> WHAT IS BEING ASKED: Exactly as written, reproduce the lines from the one that contains "Task: Reply to" through the end of the records.

> RECORDS FOR THIS TASK:

● ● ● ● ●

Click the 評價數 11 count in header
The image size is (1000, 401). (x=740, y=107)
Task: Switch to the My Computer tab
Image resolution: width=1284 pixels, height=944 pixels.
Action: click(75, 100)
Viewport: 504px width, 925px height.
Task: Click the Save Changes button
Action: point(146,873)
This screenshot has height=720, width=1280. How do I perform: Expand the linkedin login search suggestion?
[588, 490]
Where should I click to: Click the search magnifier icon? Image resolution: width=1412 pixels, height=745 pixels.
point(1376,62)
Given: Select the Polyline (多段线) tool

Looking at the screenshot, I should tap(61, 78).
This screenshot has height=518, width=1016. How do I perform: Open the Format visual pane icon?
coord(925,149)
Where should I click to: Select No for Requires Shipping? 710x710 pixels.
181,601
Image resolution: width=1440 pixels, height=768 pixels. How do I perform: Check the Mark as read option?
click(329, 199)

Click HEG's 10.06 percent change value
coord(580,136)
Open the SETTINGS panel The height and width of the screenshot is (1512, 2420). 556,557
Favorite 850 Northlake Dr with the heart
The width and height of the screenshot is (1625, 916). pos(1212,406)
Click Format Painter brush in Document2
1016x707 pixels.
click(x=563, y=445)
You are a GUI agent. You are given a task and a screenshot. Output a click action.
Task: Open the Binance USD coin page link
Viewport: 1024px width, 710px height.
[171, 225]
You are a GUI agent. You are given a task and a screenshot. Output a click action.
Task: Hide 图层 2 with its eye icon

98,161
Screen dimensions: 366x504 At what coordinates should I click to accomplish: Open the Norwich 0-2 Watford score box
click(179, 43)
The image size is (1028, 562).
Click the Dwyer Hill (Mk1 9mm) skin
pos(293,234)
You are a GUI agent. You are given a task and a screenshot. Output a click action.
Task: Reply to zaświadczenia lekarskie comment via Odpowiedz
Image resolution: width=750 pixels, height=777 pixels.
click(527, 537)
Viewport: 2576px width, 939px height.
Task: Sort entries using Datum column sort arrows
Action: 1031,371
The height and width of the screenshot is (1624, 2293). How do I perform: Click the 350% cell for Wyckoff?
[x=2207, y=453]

● ● ● ● ●

> RESULT:
Task: Reply to zaświadczenia lekarskie comment via Odpowiedz
Image resolution: width=750 pixels, height=777 pixels.
click(527, 537)
Viewport: 2576px width, 939px height.
Task: Sort entries using Datum column sort arrows
Action: 1031,371
The height and width of the screenshot is (1624, 2293). How do I perform: Click the 350% cell for Wyckoff?
[x=2207, y=453]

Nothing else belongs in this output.